I'm just not comfortable with the underscore, as it seems not used much in groovy.
I do prefer camelCase or PascalCase over snake_case.
I guess it depends from the developer, and looking at some pipelines, there is some inconsistency in casing scheme.
And as I even introduce a snake_case myself in Sarek, I'm not very consistent myself...

I think the most important point for the channels is to refer to the process it will be inputed into.
That will help prevent collisions.

But yeah, something to differentiate plain variables and channels should be a good start.
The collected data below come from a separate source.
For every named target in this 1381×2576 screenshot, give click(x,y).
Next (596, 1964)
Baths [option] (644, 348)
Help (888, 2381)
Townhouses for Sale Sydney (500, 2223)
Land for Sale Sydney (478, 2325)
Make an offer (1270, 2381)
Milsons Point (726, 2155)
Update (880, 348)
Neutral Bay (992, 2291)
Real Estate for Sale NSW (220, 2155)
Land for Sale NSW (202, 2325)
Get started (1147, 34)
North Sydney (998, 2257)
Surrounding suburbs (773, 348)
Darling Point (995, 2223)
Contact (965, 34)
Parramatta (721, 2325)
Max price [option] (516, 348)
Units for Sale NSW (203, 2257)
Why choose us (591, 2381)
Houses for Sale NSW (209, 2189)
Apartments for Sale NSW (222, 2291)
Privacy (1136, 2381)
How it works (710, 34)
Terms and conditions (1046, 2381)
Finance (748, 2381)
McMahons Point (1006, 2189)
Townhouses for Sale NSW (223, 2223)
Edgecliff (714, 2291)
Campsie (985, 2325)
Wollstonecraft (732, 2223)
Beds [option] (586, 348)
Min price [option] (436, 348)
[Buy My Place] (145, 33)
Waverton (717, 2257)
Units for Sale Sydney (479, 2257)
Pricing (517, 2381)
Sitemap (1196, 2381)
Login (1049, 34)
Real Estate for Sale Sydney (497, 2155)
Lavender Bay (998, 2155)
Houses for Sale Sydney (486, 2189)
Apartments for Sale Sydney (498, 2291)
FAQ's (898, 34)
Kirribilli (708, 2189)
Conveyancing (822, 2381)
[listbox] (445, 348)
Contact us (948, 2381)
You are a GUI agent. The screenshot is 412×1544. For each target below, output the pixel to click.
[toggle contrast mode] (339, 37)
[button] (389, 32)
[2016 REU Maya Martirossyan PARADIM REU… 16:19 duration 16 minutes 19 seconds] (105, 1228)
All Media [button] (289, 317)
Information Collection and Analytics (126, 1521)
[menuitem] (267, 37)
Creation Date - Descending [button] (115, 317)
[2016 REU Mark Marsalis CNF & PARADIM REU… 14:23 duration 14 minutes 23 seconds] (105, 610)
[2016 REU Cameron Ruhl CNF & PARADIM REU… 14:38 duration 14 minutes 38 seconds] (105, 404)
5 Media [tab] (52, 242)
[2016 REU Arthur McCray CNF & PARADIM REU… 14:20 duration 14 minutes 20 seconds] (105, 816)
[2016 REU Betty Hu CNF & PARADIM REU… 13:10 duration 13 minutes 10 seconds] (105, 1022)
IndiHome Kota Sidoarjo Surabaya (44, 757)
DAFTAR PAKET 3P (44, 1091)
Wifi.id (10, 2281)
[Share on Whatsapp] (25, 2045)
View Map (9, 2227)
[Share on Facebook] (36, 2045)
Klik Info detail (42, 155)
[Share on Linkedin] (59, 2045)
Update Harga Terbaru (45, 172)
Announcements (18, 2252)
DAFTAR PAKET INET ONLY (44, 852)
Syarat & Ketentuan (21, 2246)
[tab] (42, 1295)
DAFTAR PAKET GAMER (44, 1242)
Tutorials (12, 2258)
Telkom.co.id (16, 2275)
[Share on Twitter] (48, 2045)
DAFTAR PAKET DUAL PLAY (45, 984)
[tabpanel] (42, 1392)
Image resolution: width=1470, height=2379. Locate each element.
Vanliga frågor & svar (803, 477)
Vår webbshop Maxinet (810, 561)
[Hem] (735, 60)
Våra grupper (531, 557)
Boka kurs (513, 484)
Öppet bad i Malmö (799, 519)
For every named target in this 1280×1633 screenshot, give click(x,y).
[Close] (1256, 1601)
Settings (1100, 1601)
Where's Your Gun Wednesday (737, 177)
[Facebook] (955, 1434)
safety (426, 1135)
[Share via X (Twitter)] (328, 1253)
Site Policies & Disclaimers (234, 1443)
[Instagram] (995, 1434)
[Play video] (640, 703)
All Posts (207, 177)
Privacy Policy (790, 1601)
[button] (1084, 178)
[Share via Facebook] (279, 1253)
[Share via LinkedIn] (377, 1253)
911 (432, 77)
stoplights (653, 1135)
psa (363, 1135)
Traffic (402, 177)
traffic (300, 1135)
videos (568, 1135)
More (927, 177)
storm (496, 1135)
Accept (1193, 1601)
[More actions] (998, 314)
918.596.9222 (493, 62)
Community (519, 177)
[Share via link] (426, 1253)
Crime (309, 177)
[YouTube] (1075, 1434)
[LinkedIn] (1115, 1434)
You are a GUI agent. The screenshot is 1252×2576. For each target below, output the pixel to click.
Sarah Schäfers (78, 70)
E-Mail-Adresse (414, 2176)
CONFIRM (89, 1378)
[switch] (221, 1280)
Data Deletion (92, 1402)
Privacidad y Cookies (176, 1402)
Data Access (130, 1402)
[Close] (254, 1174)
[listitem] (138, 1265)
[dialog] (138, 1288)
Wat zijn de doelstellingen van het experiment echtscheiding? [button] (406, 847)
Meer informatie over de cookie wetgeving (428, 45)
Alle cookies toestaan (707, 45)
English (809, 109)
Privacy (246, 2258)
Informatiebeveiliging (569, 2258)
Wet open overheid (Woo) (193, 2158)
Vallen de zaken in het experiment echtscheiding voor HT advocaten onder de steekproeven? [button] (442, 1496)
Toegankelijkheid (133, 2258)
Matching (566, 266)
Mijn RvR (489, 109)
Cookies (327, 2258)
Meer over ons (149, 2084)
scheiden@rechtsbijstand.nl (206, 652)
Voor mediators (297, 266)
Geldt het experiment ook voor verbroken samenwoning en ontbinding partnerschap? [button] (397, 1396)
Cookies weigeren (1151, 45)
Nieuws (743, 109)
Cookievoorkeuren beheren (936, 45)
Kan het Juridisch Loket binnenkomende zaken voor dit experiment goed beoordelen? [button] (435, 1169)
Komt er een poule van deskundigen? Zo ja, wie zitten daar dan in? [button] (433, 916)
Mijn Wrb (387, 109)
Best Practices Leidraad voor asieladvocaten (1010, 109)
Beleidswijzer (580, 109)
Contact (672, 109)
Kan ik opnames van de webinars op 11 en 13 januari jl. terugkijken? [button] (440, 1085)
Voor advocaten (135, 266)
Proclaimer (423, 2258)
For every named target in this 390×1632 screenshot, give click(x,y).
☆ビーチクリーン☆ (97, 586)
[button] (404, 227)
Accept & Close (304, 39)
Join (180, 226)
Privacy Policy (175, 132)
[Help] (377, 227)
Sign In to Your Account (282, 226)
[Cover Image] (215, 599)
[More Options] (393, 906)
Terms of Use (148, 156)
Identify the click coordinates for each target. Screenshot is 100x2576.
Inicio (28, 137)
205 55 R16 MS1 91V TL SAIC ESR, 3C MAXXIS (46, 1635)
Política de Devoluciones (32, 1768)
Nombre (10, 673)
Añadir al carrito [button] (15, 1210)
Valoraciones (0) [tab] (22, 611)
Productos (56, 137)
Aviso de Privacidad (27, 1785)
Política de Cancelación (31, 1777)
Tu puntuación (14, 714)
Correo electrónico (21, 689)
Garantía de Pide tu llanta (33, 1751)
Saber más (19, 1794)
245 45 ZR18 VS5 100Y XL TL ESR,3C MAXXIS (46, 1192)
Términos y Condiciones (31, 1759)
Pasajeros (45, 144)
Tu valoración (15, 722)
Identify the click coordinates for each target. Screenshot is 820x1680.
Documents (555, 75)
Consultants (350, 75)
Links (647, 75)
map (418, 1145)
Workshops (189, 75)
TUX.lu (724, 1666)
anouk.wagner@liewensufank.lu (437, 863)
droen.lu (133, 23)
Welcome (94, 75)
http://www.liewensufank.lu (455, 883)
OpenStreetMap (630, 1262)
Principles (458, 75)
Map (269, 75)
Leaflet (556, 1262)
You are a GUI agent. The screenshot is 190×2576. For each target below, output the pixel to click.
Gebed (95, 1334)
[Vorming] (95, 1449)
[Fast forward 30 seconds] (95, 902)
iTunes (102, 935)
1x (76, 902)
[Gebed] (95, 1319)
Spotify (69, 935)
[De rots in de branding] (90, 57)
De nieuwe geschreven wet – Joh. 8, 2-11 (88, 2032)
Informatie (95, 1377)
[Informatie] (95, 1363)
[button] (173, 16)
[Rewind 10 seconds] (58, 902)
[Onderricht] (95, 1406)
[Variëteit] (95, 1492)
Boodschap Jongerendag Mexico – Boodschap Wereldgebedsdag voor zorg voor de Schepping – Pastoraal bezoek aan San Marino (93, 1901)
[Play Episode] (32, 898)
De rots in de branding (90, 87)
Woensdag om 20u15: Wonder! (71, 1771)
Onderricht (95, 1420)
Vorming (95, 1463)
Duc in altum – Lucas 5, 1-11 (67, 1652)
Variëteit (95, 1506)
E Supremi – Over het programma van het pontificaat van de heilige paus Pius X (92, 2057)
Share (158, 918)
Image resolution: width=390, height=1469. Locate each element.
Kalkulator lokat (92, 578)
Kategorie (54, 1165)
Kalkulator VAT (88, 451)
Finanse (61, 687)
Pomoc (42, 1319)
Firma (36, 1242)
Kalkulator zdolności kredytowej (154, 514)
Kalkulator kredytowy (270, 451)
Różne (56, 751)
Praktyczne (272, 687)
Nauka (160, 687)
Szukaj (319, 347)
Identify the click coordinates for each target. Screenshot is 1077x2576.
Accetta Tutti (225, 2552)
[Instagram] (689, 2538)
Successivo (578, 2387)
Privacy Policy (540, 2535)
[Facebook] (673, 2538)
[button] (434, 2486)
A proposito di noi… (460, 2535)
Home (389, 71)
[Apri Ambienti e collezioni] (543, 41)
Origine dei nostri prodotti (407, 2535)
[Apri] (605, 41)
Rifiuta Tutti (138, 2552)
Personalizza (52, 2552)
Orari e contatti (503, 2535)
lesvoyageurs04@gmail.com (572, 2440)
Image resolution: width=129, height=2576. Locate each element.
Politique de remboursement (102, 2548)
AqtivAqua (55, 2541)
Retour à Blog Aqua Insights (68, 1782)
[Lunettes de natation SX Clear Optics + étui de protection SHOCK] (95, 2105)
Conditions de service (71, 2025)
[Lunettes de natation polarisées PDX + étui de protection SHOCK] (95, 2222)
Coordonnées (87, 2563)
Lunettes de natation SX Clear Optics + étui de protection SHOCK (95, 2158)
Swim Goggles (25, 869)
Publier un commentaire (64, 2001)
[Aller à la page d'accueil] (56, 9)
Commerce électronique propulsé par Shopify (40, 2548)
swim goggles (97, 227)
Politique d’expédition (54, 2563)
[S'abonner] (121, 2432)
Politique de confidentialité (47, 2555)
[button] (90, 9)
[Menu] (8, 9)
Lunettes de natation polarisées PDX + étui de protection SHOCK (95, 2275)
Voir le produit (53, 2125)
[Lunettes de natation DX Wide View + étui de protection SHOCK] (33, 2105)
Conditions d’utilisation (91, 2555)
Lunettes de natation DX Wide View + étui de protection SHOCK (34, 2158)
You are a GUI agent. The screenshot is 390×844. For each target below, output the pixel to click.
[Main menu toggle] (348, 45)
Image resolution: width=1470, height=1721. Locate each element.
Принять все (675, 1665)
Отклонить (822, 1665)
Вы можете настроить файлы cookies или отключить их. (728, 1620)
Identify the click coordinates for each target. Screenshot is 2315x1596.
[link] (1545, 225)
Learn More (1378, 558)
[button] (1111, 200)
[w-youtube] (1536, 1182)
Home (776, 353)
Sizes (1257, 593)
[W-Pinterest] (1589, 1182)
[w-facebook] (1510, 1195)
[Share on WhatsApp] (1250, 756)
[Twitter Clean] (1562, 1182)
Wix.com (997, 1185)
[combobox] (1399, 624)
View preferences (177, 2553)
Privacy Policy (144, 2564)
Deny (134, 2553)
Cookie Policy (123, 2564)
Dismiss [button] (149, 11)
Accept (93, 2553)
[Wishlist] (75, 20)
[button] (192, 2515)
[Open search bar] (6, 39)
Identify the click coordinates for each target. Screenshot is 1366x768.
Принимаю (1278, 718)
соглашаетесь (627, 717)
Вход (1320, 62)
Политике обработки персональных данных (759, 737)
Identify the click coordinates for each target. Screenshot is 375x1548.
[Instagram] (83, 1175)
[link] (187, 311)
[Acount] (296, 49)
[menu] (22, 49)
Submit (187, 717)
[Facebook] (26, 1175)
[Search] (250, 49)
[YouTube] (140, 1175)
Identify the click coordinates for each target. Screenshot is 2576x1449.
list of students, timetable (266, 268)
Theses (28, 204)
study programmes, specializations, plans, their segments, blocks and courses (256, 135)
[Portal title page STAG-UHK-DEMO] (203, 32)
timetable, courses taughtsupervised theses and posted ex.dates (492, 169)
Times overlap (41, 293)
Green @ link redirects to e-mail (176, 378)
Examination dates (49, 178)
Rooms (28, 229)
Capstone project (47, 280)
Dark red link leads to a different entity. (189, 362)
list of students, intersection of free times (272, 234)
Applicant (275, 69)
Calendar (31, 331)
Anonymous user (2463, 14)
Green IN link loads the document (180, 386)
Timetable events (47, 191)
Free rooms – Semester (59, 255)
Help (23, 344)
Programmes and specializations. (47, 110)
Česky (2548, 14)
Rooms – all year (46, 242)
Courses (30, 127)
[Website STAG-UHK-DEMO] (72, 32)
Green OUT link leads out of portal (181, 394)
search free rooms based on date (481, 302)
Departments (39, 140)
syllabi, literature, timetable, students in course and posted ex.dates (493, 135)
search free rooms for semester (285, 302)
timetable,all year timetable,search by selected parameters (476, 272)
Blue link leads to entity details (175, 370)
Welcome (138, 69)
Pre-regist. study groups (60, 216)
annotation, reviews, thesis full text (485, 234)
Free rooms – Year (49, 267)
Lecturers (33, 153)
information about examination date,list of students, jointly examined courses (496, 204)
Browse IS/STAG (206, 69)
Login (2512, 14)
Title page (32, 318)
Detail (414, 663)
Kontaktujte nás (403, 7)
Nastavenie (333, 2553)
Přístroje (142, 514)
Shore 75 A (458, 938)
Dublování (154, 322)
For the process, I think it's expected that they begin with an uppercase, but apart from that, I think the name should be as descriptive as possible, I usually go with RunTool if it's for a single tool, or DoAction if it's more than one tool involved, or if the tool is used several times for different options.
But I still have some inconstistency in Sarek, as something we just have Tool as the process name.

@ewels
Copy link
Member

ewels commented Feb 25, 2018

I'm just not comfortable with the underscore, as it seems not used much in groovy.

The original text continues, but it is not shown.